MedSentry: Understanding and Mitigating Safety Risks in Medical LLM Multi-Agent Systems
Kai Chen, Taihang Zhen, Hewei Wang, Kailai Liu, Xinfeng Li, Jing Huo, Tianpei Yang, Jinfeng Xu, Wei Dong, Yang Gao
TL;DR
MedSentry addresses the safety risks of medical LLM multi-agent systems by introducing a large adversarial dataset and a topology-aware attack-defense evaluation framework. It benchmarks four common MAS topologies (Layers, SharedPool, Centralized, Decentralized) against 'dark-personality' insiders and reveals distinct vulnerability patterns, notably SharedPool's susceptibility and Decentralized resilience. The authors propose a lightweight, behavior-informed Enforcement Agent (PCDC) using psychometric screening, behavior verification, and topology-aware isolation to restore safety near baseline across architectures. The work provides both a rigorous evaluation protocol and practical mitigation strategies to guide the design of safer medical AI collaboration systems.
Abstract
As large language models (LLMs) are increasingly deployed in healthcare, ensuring their safety, particularly within collaborative multi-agent configurations, is paramount. In this paper we introduce MedSentry, a benchmark comprising 5 000 adversarial medical prompts spanning 25 threat categories with 100 subthemes. Coupled with this dataset, we develop an end-to-end attack-defense evaluation pipeline to systematically analyze how four representative multi-agent topologies (Layers, SharedPool, Centralized, and Decentralized) withstand attacks from 'dark-personality' agents.
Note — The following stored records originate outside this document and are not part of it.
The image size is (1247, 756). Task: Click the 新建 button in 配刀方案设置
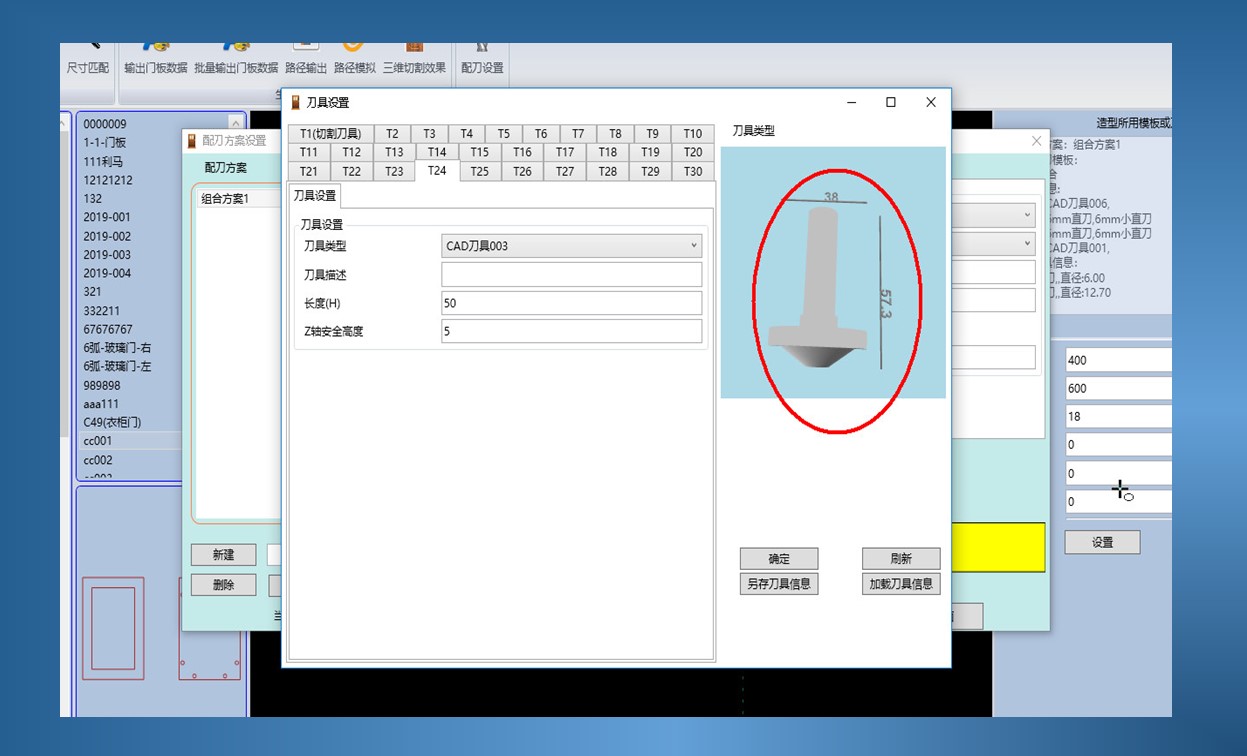click(x=223, y=555)
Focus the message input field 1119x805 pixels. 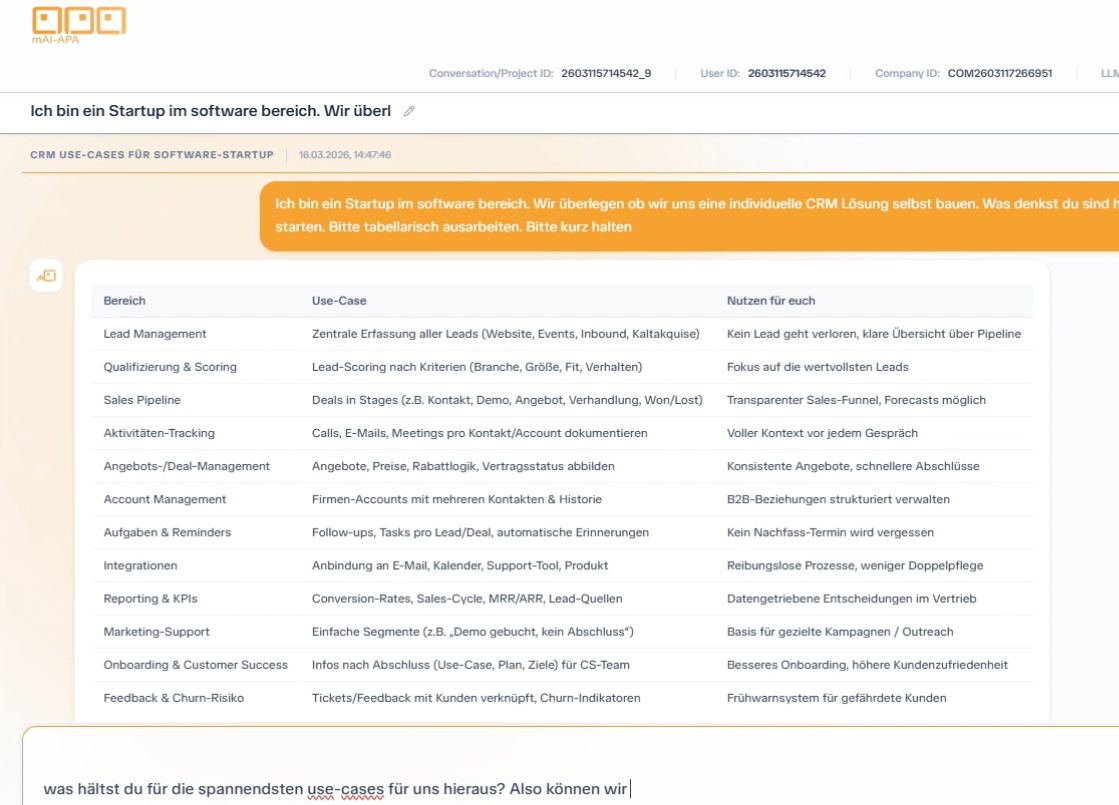pos(570,789)

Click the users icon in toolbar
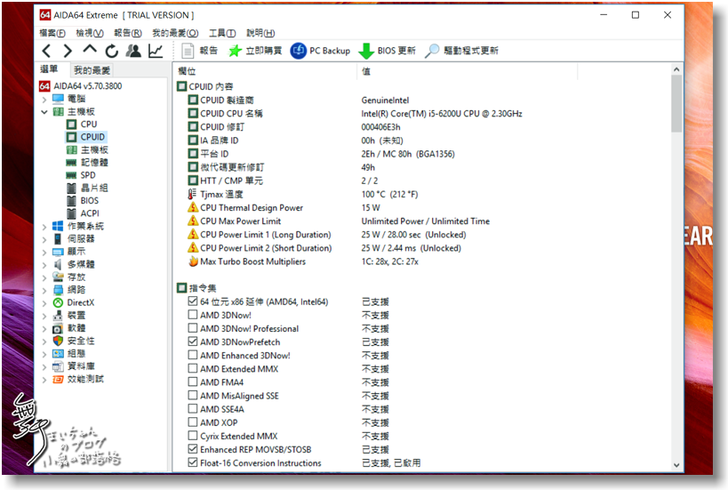pos(134,51)
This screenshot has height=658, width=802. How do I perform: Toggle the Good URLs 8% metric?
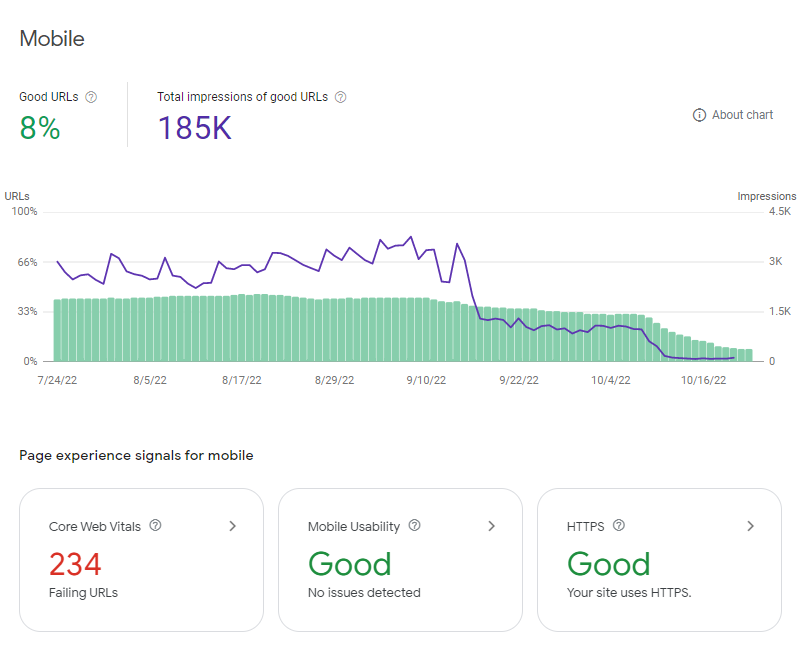tap(58, 116)
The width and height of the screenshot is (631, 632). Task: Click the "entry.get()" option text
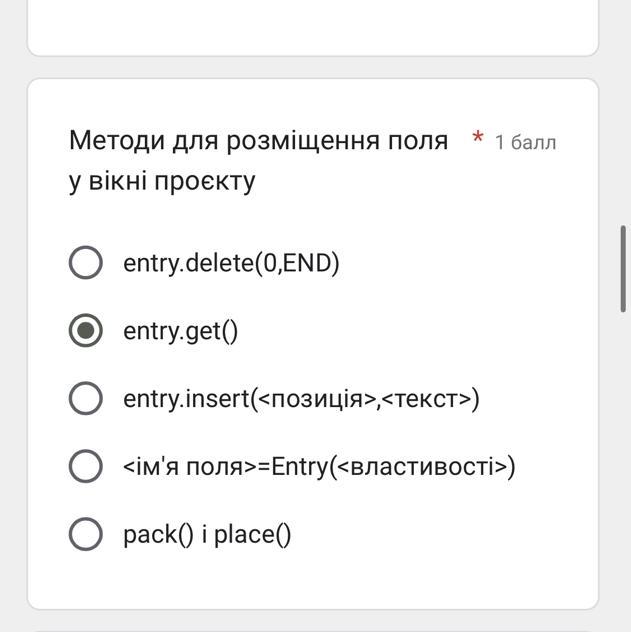click(x=181, y=331)
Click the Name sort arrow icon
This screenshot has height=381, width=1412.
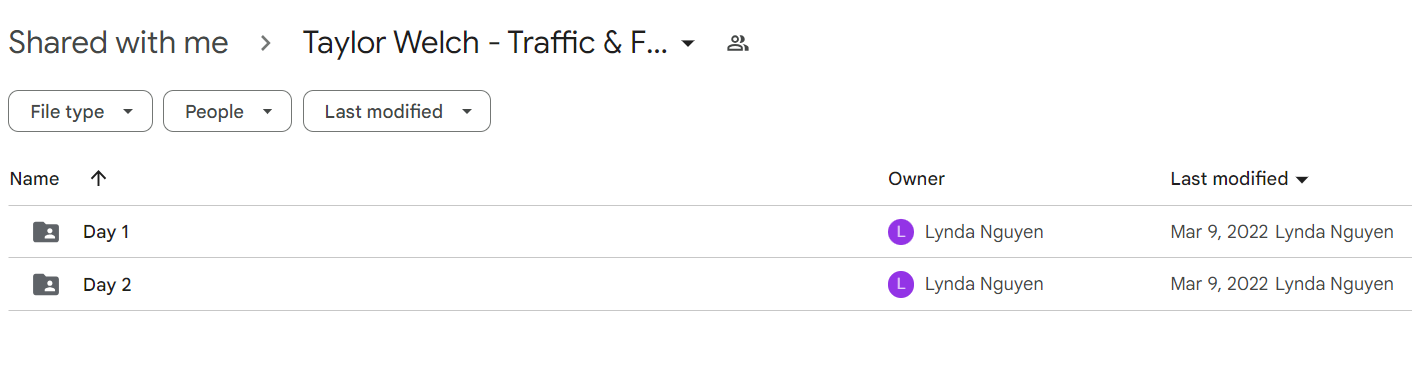click(98, 179)
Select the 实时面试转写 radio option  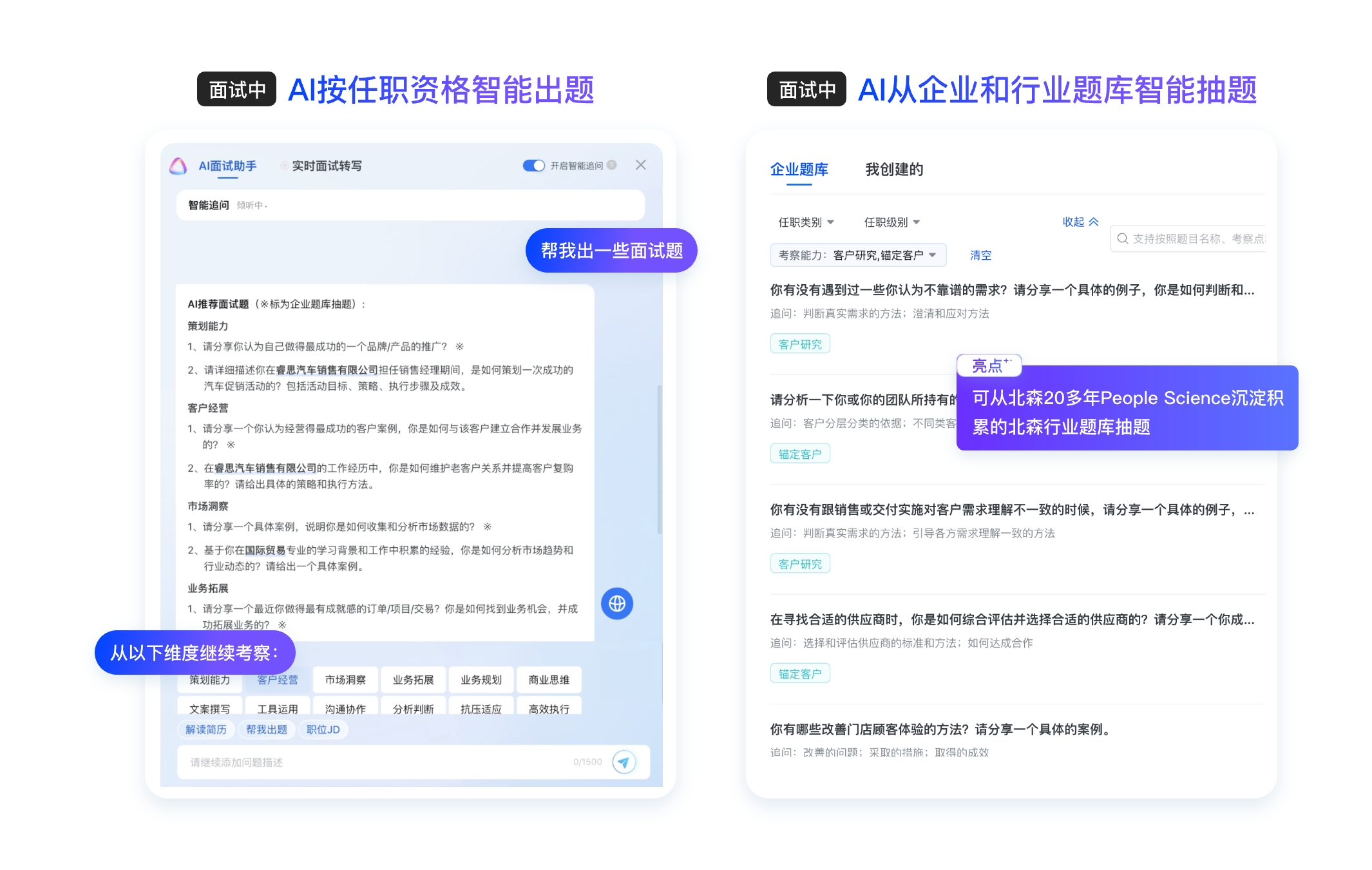(x=284, y=166)
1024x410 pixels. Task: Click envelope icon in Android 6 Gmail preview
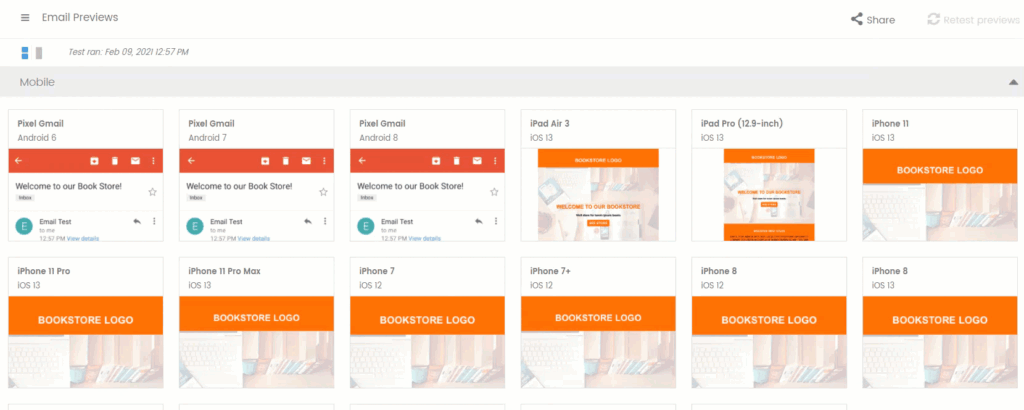coord(135,160)
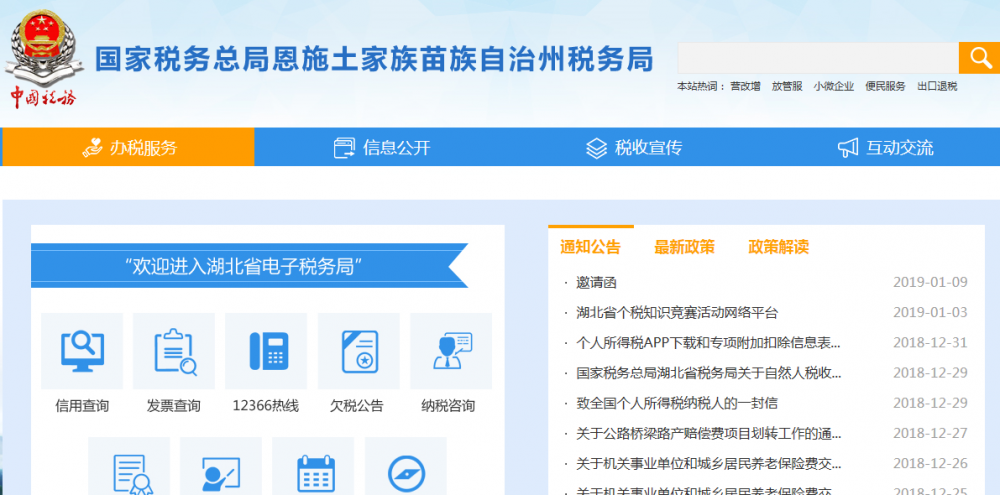Click the 12366热线 telephone icon
This screenshot has height=495, width=1000.
click(x=266, y=352)
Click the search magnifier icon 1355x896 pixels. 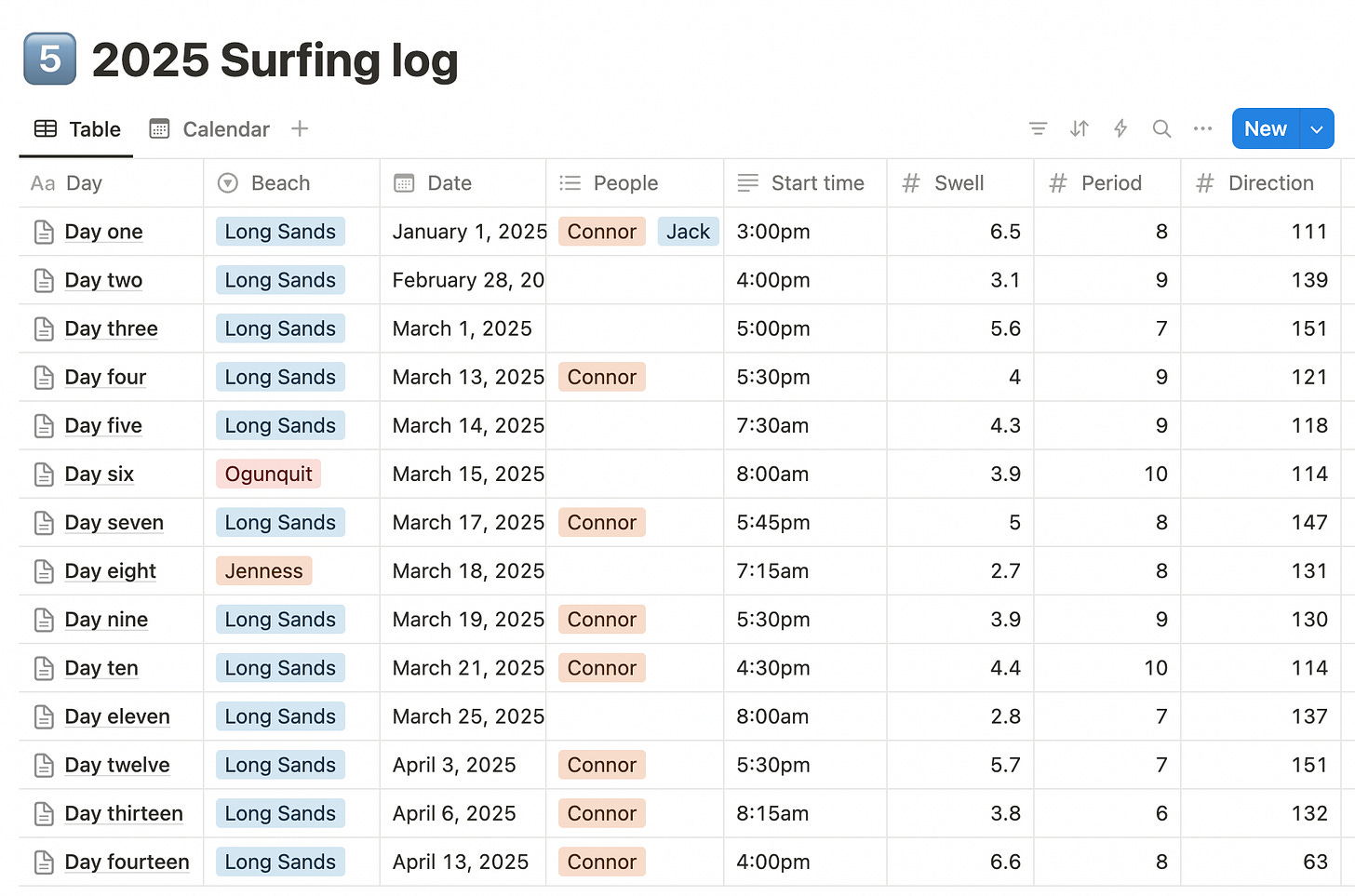(1161, 128)
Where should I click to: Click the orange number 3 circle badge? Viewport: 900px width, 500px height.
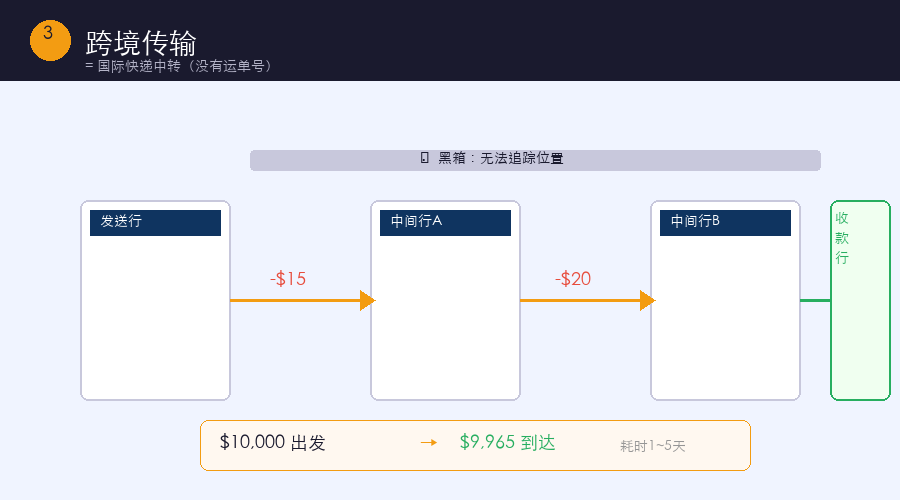[50, 40]
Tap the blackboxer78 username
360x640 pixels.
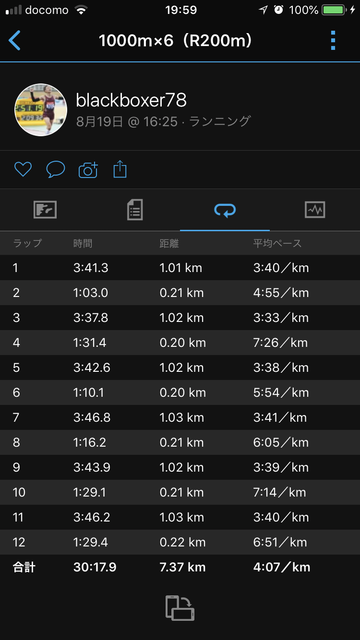point(131,100)
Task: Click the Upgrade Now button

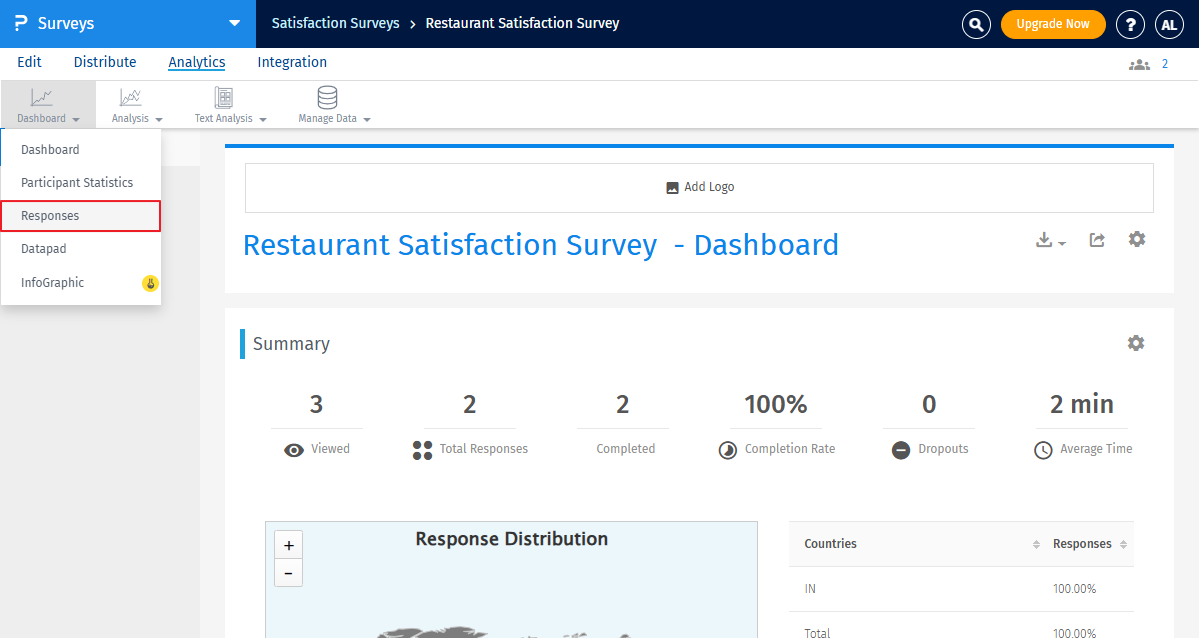Action: pyautogui.click(x=1053, y=24)
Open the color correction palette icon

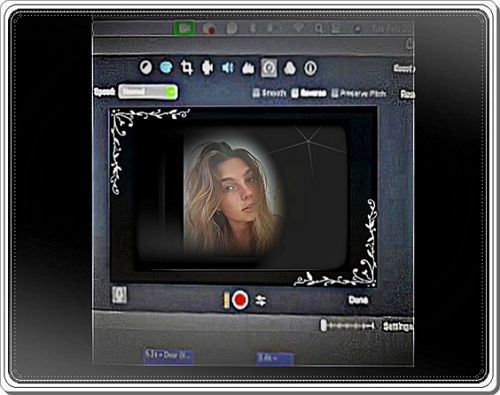click(x=166, y=67)
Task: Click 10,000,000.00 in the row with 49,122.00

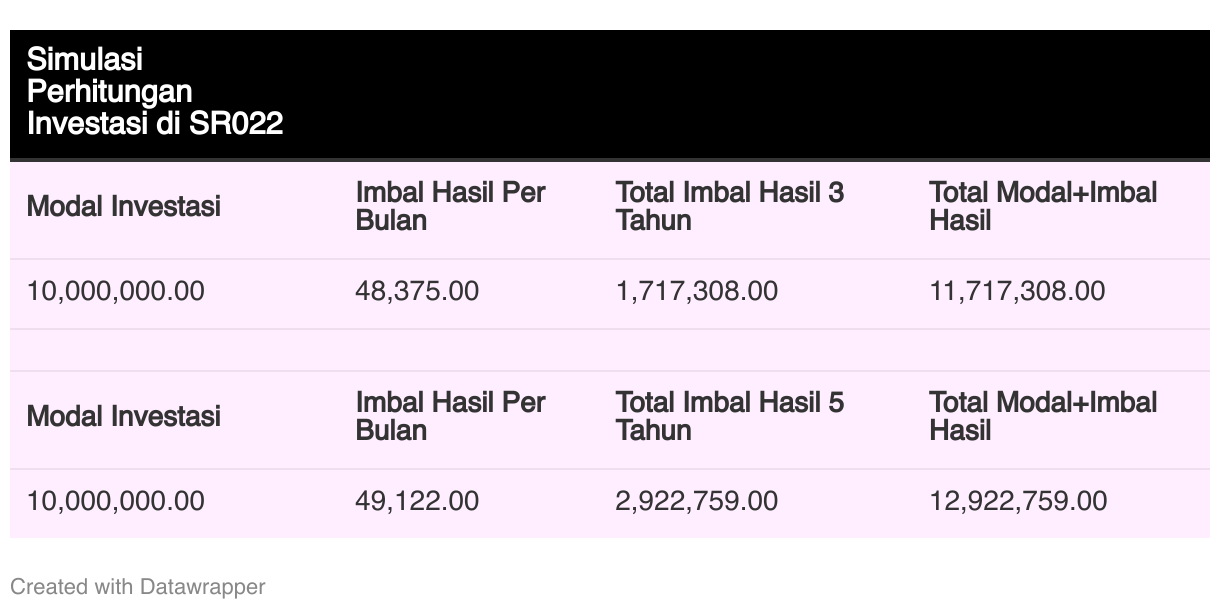Action: pyautogui.click(x=116, y=500)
Our findings reveal critical differences in how these architectures handle information contamination and maintain robust decision-making, exposing their underlying vulnerability mechanisms. For instance, SharedPool's open information sharing makes it highly susceptible, whereas Decentralized architectures exhibit greater resilience thanks to inherent redundancy and isolation. To mitigate these risks, we propose a personality-scale detection and correction mechanism that identifies and rehabilitates malicious agents, restoring system safety to near-baseline levels. MedSentry thus furnishes both a rigorous evaluation framework and practical defense strategies that guide the design of safer LLM-based multi-agent systems in medical domains.